Sheep

A Few Words About Wool

Yep still here.
Holding down the fort on my own as Allen has been away for most of this month so far with still a week to go. I’m just keeping up with all things sheep and dog related – and a wee bit of wool work too. And cows and horses as well. Just keeping water to the ewes is a regular chore in this dry year.

I moved the ewes to the South pasture which is considerably larger than the lambing pastures they have been in. They are very content there for now. They ewes have pastures they like better than others and the South pasture is one of them. Plenty of variety in tame forage and native, open grazing plus good bush stands that are expansive enough for sheep to settle in on hot days.

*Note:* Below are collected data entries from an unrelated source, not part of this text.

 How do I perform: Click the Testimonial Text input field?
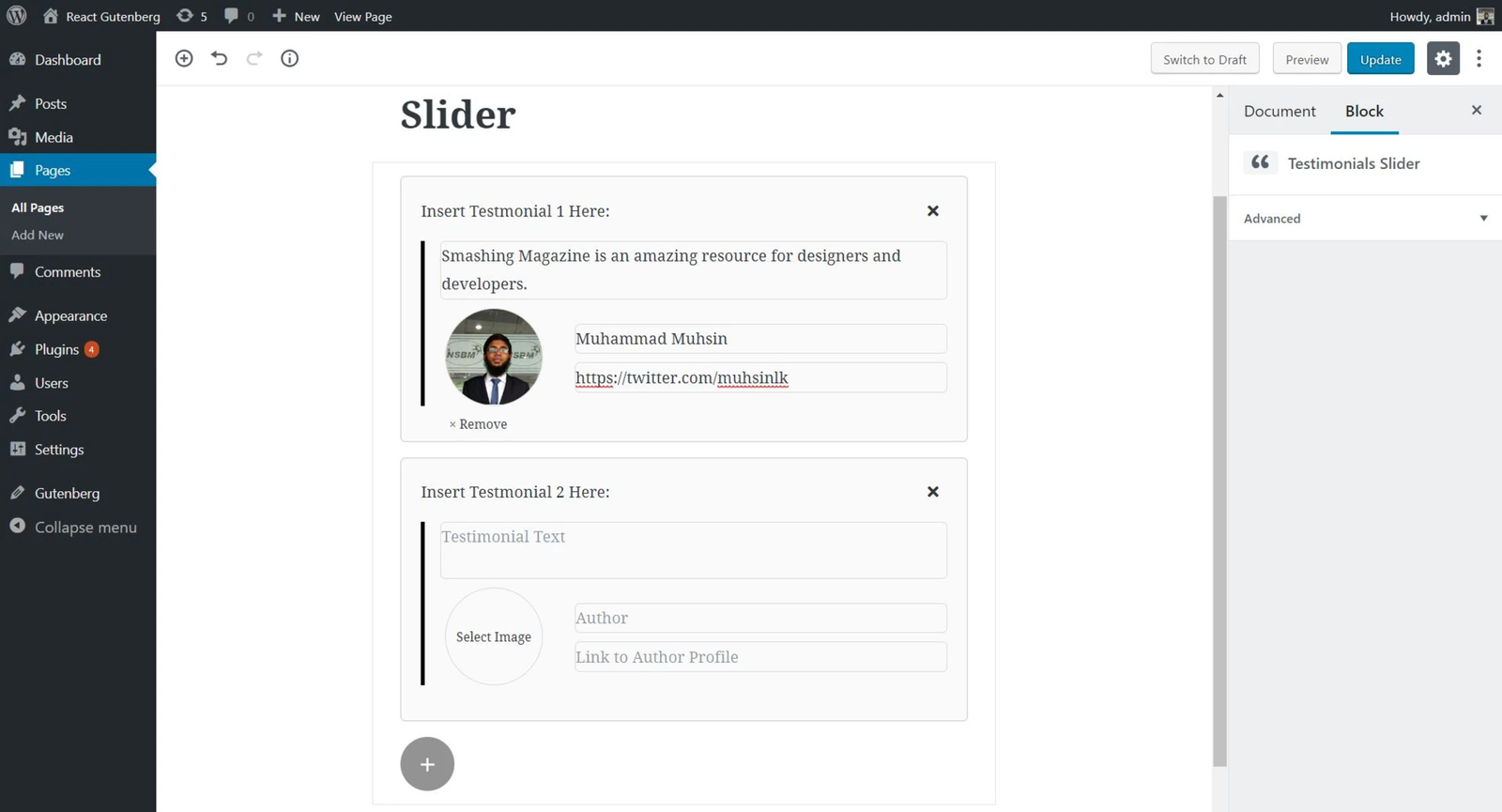click(693, 550)
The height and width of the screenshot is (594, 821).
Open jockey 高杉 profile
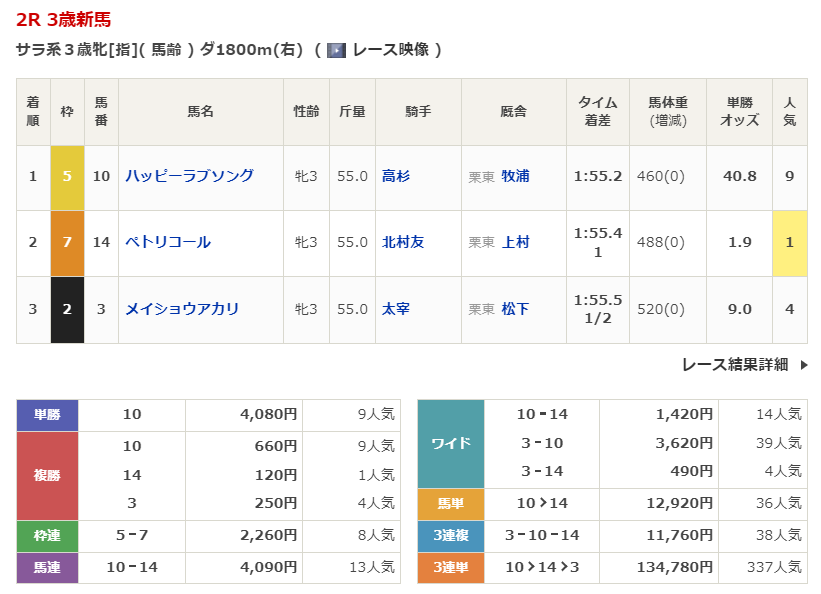[396, 176]
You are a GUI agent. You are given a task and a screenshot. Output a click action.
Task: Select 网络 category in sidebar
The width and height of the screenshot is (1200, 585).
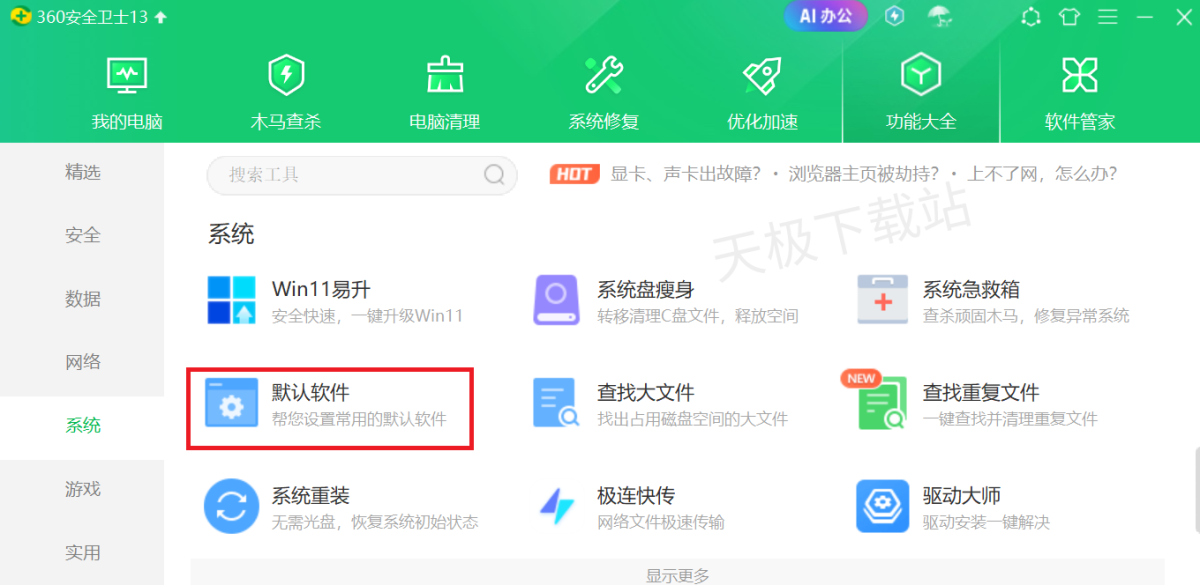click(x=83, y=362)

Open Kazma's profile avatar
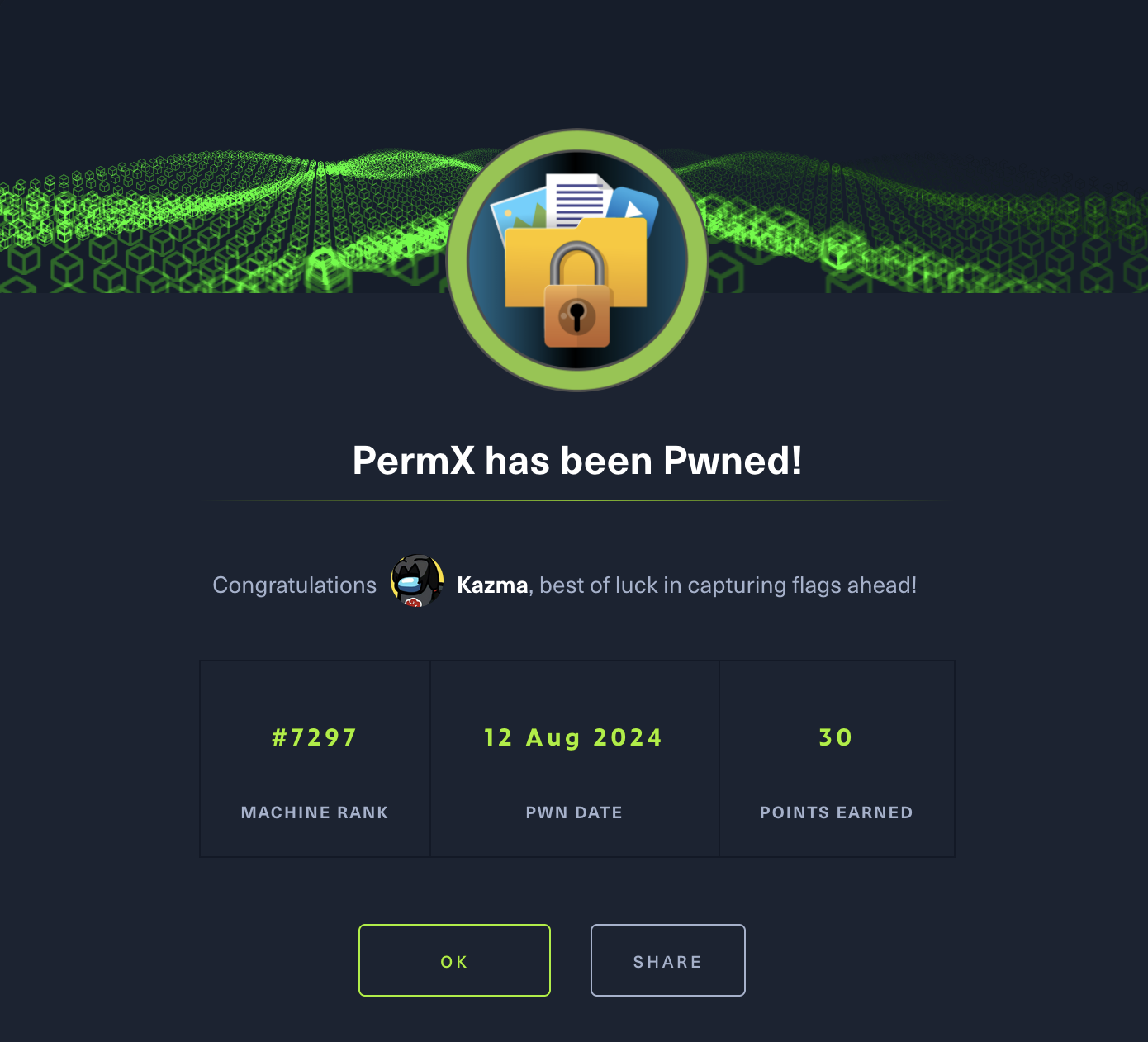tap(417, 581)
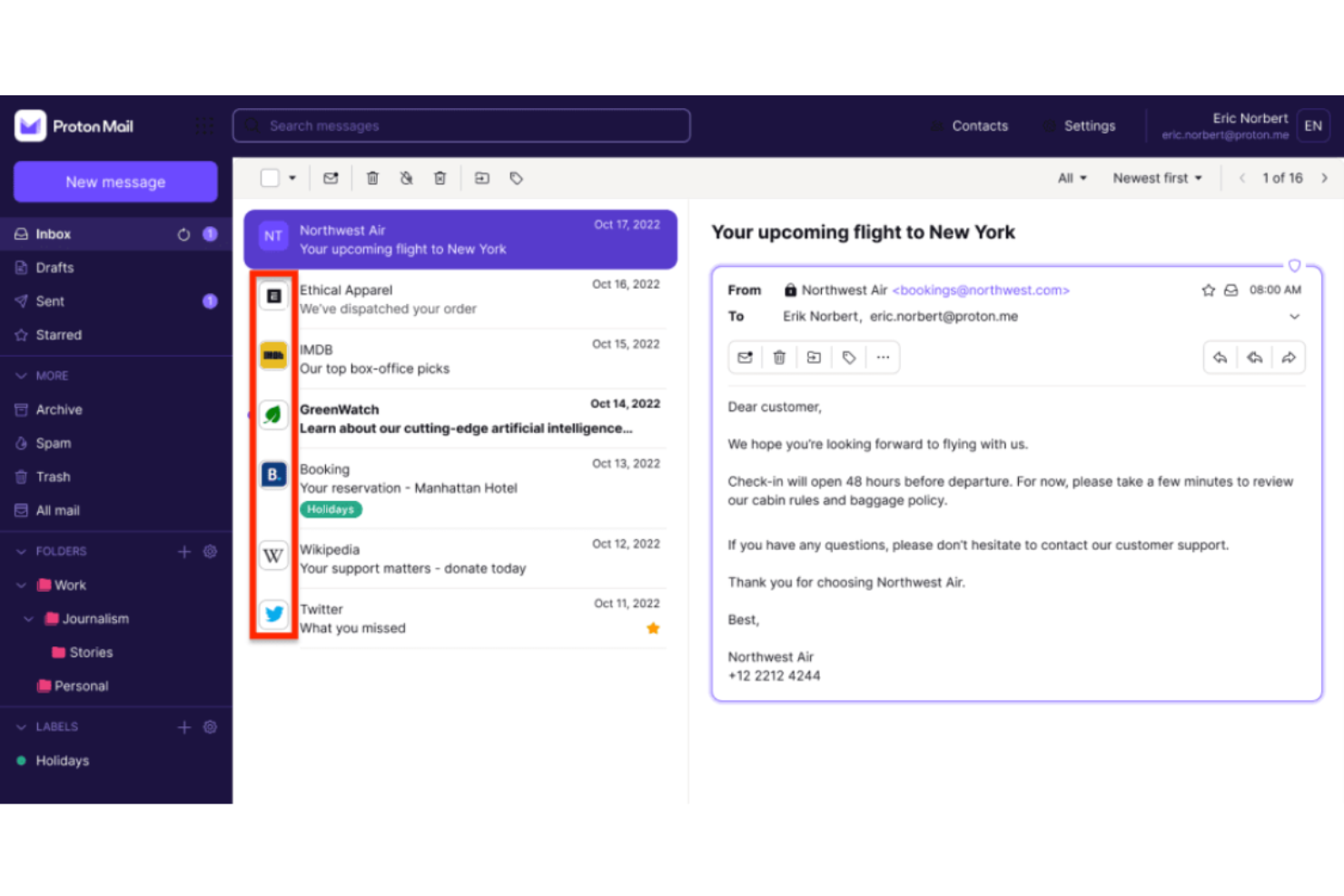Collapse the FOLDERS section
Image resolution: width=1344 pixels, height=896 pixels.
(x=20, y=551)
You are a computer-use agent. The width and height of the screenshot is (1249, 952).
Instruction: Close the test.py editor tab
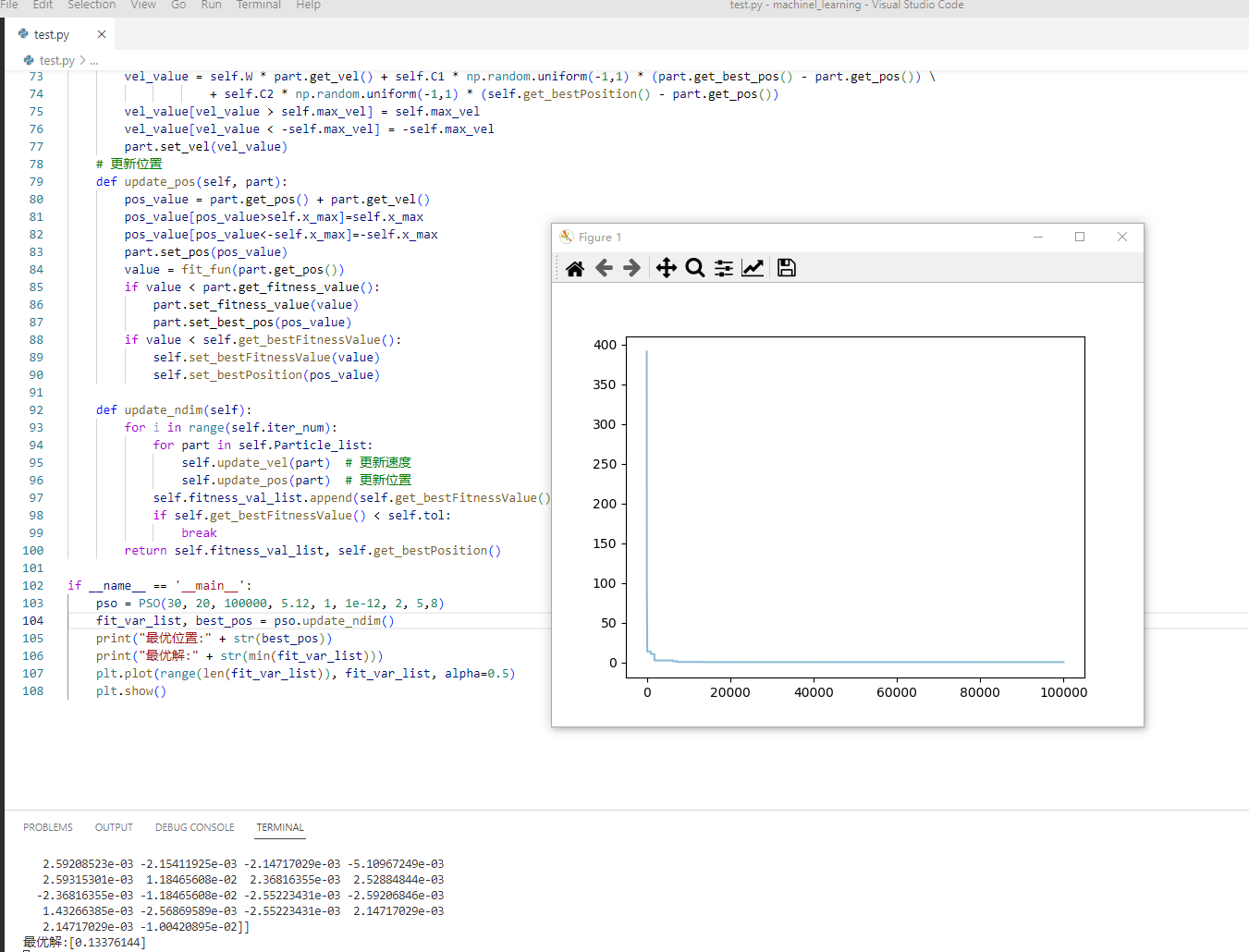(x=102, y=34)
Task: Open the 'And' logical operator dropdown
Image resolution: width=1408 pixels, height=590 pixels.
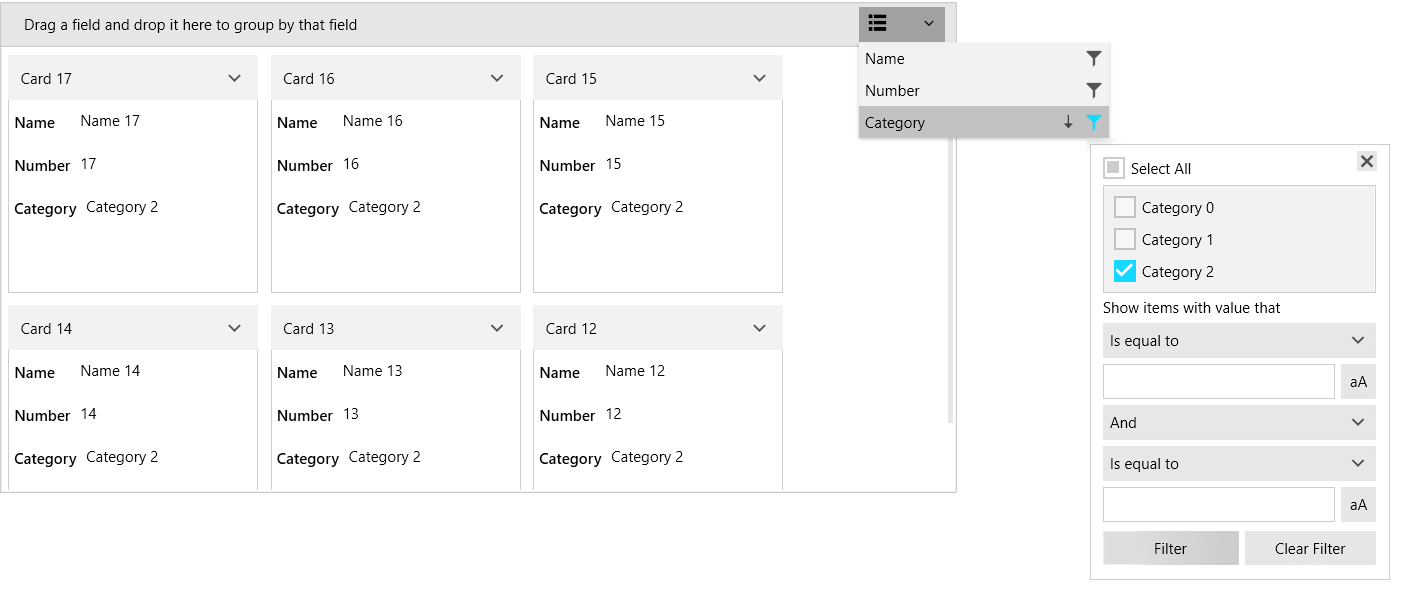Action: [x=1239, y=422]
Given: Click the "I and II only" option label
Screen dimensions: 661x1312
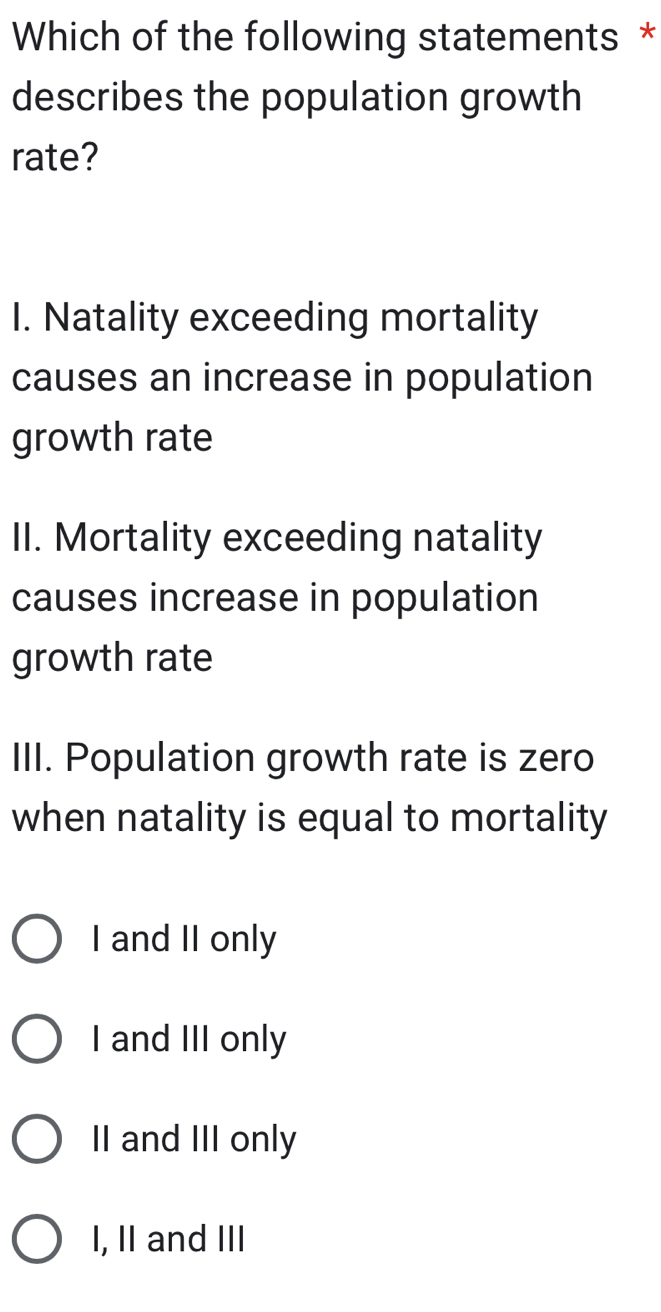Looking at the screenshot, I should [x=183, y=940].
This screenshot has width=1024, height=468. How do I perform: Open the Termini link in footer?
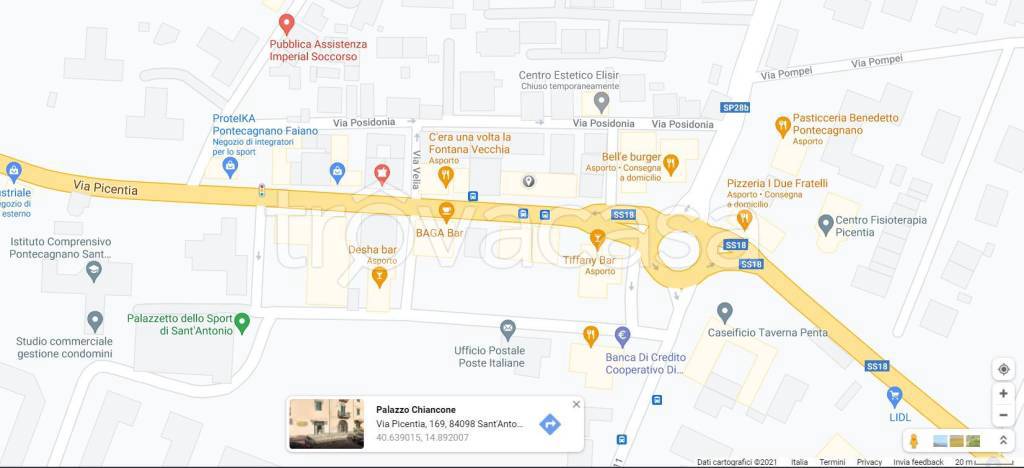tap(832, 462)
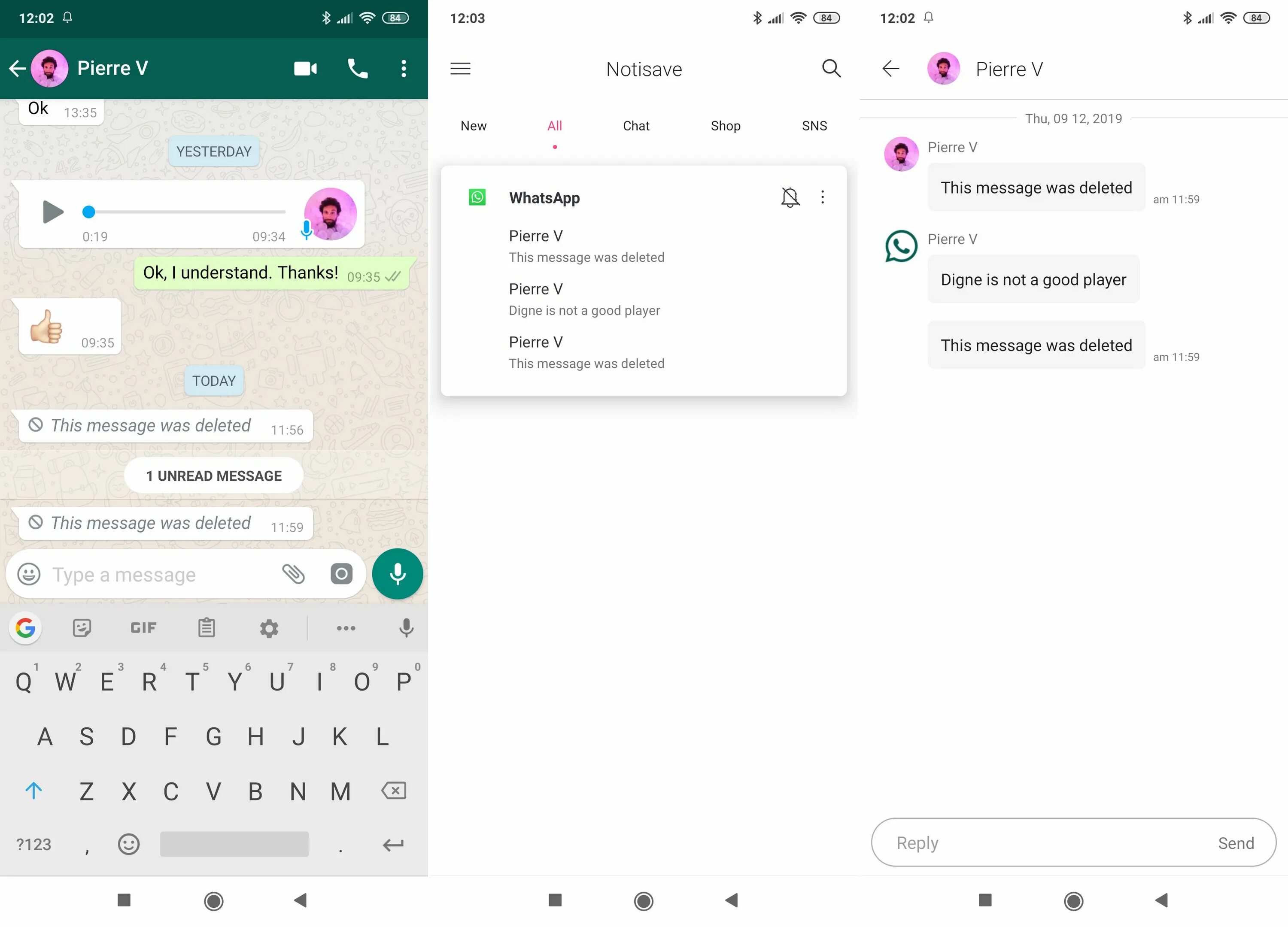The height and width of the screenshot is (927, 1288).
Task: Tap the back arrow in Pierre V chat
Action: (x=21, y=67)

This happened as well and it just makes me smile.

This batch of wool was processed at a new mill in the province (we haven’t had a fibre mill in our province for years). I am thrilled to be the first customer to use the services. I am also pleased that this wool batting will now head to a store in Saskatoon, our nearest city. It may seem like small potatoes as it really isn’t that much wool (yet) but it is so satisfying to keep this product within province and to reduce the footsteps of wool traveling around the world as so much of it does when that need not be the case.

I recently attended a fibre fair as a vendor and while a day of talking about did me in, it was a solid day and I made some great connections. I was, however, surprised to discover how much wool is bought from overseas and sold here, completely skipping the connection to the sheep and to the farmer. Fibre is much like food in this regard and we are a nation a people who want what we want, when we want it. It’s my wish to turn the tide on this a little bit. We have good wool in this province, including coarse wools, mediums wools and yep, the long wools and the fine wools too. We have Corriedale, Targhee, Romney, Leicester, and Rambouillet is just next door in Manitoba. What we don’t have is the producer connected to the fibre enthusiast who seeks it.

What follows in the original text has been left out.